Human beings are created in the image of God. Images mean something, because they ultimately either point to communion with God himself, or they point away from that. This is why we have competing images and flags, and why there are natural alliances as well. But to destroy one’s own flag is ultimately a theological statement. It is a willful act.

It means that there is nothing that is transcendent or honorable. It says that only the mundane and vulgar are acceptable, that only our passionate desires are worthy of fulfillment. And so flags are burnt. Such burnings proclaim that there is nothing holy or sacred.

Those who do this are terribly broken and one feels some pity for them (or should); that is not to say that we should have pity for their actions but the reality in which they find themselves. It is a sign that they have turned their backs on God and his holiness, and so they strike out to destroy all images of any sort which proclaim an “otherness” beyond the vulgar, or which demand a response of loyalty and fealty, whether it is faith, country … and very tellingly now … other persons.

This is the lot of all iconoclasts. They destroy the image and set fire to their own beings.

Fr. John Guy Winfrey

About Fr. John Guy Winfrey

Fr. John Guy Winfrey is an archpriest in the Antiochian Orthodox Christian Archdiocese of North America, serving the parish of St. George Church in Grand Rapids, Michigan.

4 comments:

  1. Father, Bless,

    With respect, what if the flag is burned as a desperate cry against the murder of millions of unborn children and/or wanton killing of thousands in unjust wars *because* these are things that displease God and the one burning the flag is expressing himself against the organization that promotes and carries out these evil, Godless tragedies?

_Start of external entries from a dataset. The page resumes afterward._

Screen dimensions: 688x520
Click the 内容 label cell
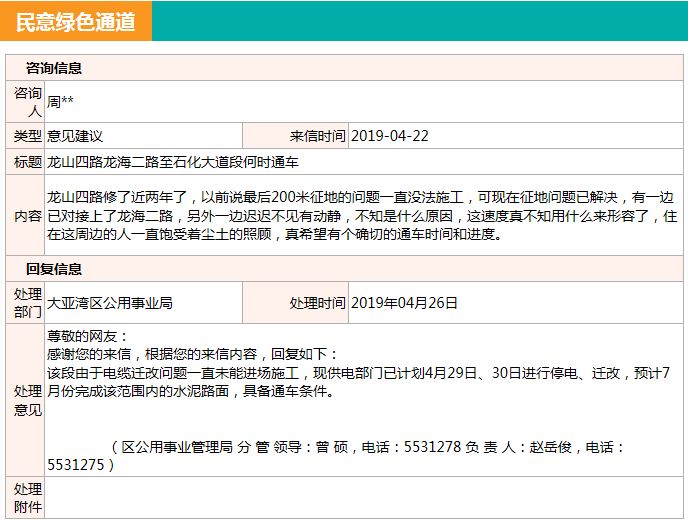(x=26, y=216)
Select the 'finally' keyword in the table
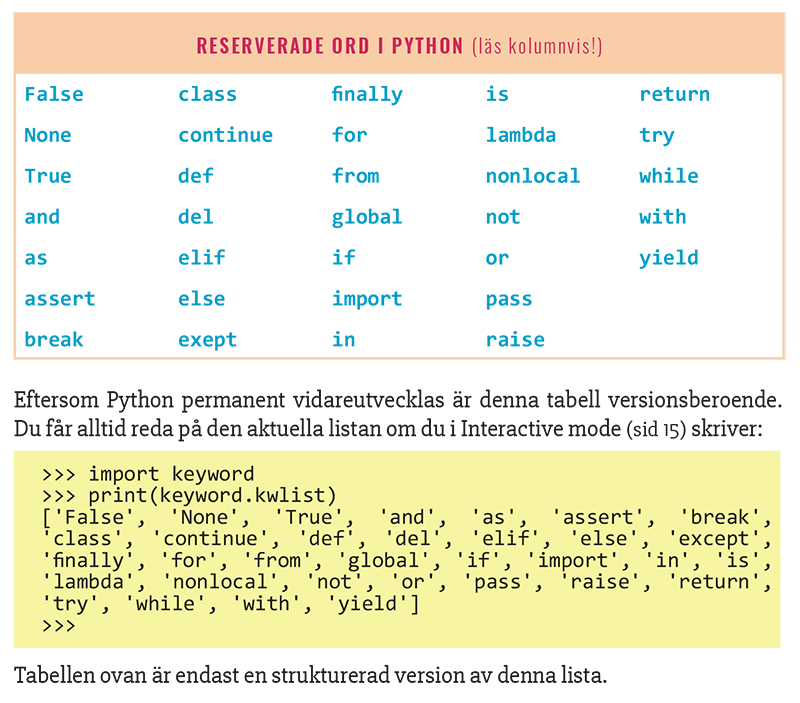The width and height of the screenshot is (800, 703). click(x=367, y=95)
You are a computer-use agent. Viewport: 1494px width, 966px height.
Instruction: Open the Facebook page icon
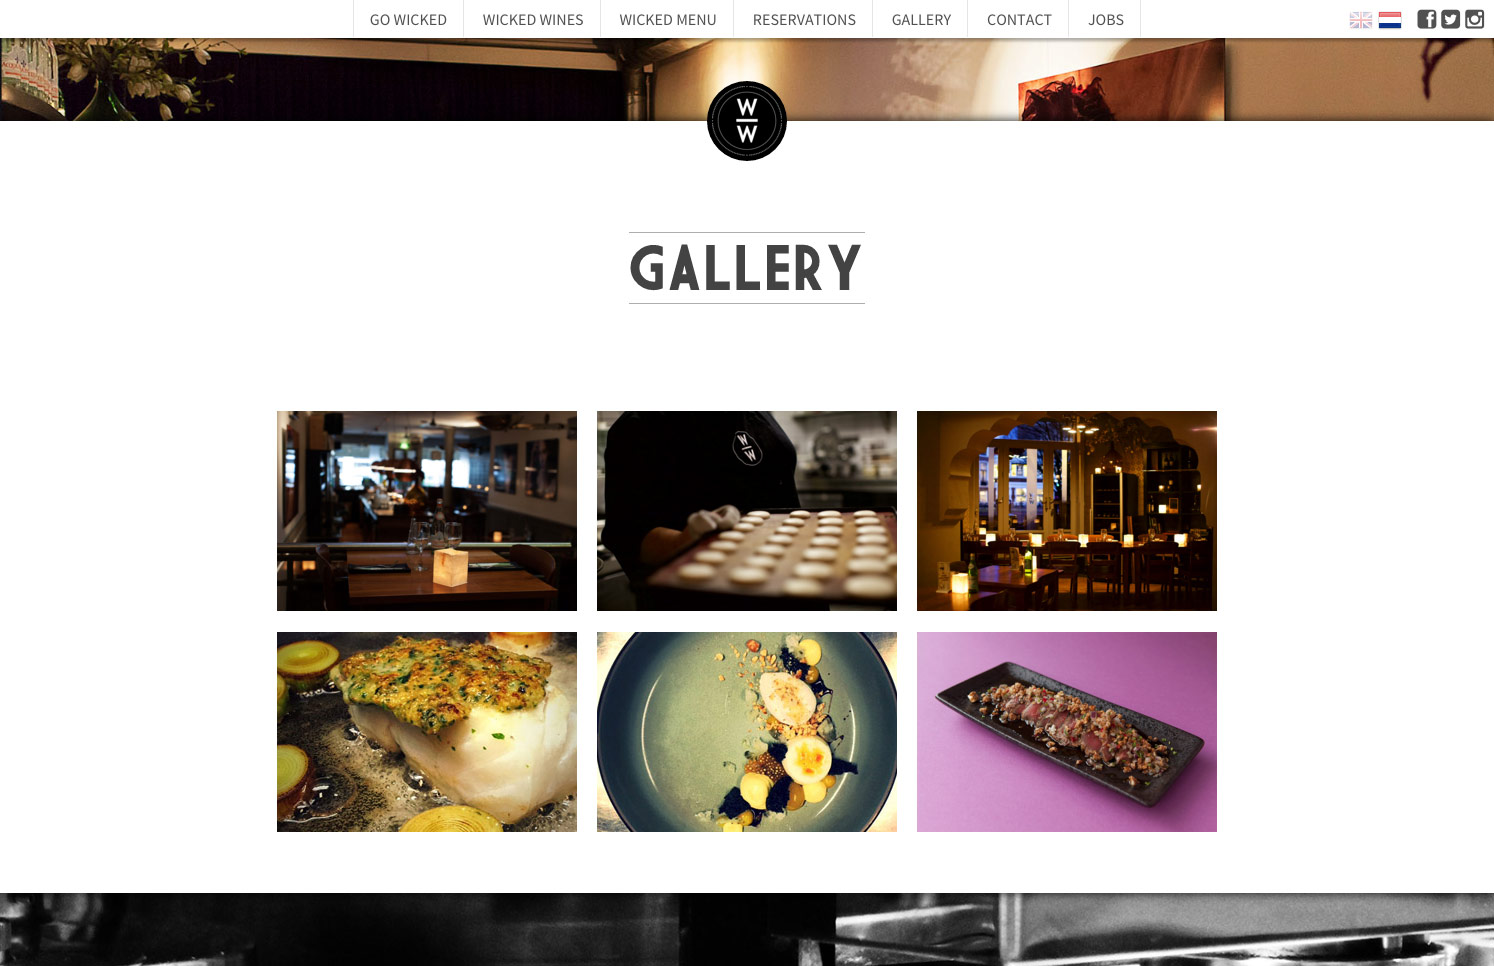(x=1427, y=19)
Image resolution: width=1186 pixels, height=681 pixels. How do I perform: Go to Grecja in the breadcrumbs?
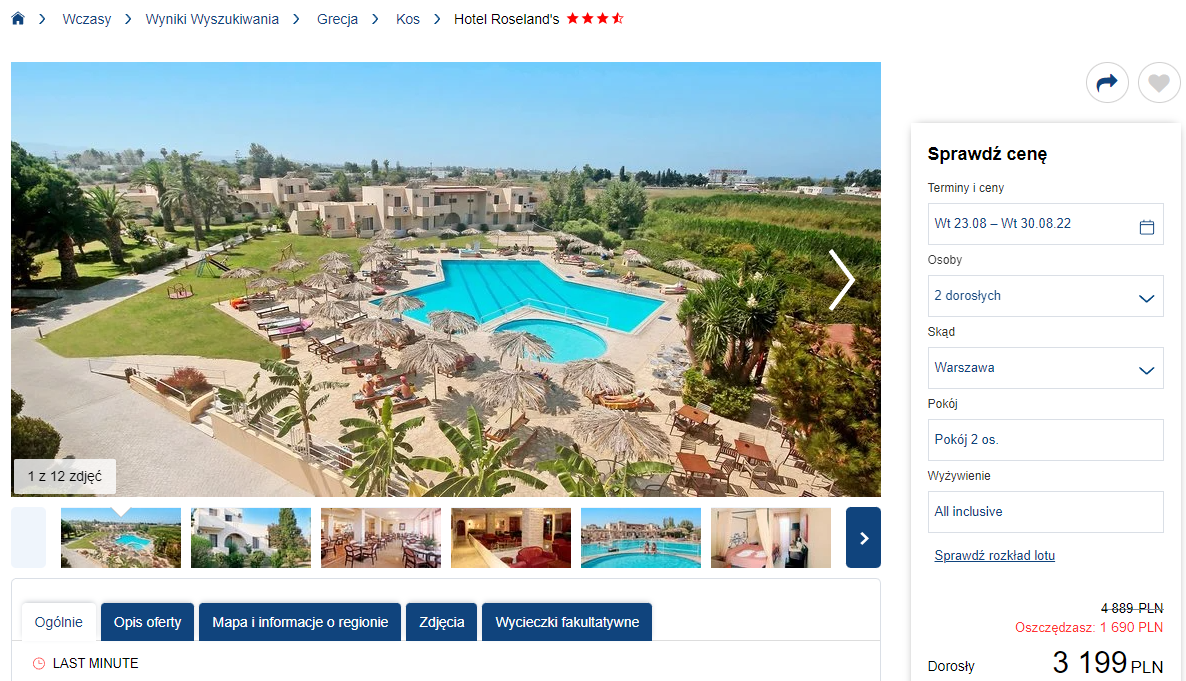[x=337, y=19]
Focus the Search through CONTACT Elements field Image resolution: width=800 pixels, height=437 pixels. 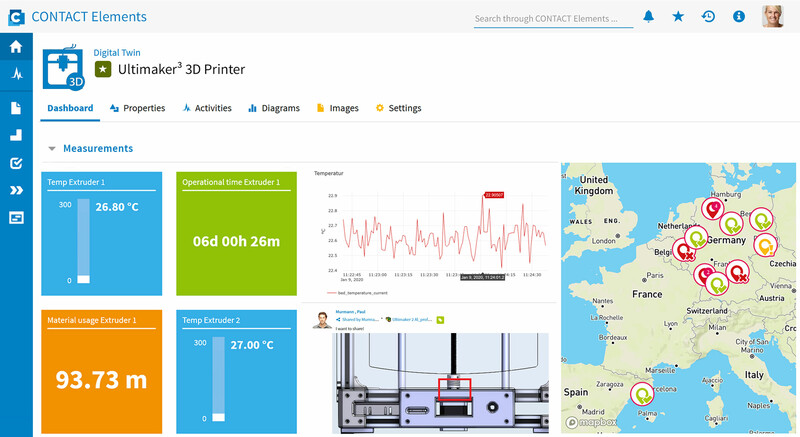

    What if the burning is done by one who has not turned away from God, but can clearly see that the government and culture represented by the flag have turned their backs?

    I can see no equivalence of the symbols of the State with one’s faith or lack thereof in God. Sure, there may be some who hate everything and want to tear it all down, but I don’t think burning the flag (or sitting out the National Anthem, etc) are indicators of faithlessness.

    You wrote “The symbolism of the flag is complex.” I would suggest that the symbolism of burning the flag is also complex.

    Please pray for me.
    Scott

    1. I have seen no one burning flags because of abortion. Nor have I seen people specifically burning flags because of unjust wars. There is a highly materialist motivation in what we see today. But, there may be some few somewhere who have not turned their backs on God and do so. But loving God would also include respecting the state. For example, I would never burn the flag of another country — even if I disagreed with everything they stand for.

  2. When I read your “ponderings,” I was immediately struck by a sadness that people who burn the flag are so desperate. Their internal cries of aloneness speak volumes. They seem to be totally lost, but I believe God can reach them, and I pray that He will touch them. One wonders about their caregivers who, somehow, did not teach them about sacred things. Were they disillusioned too?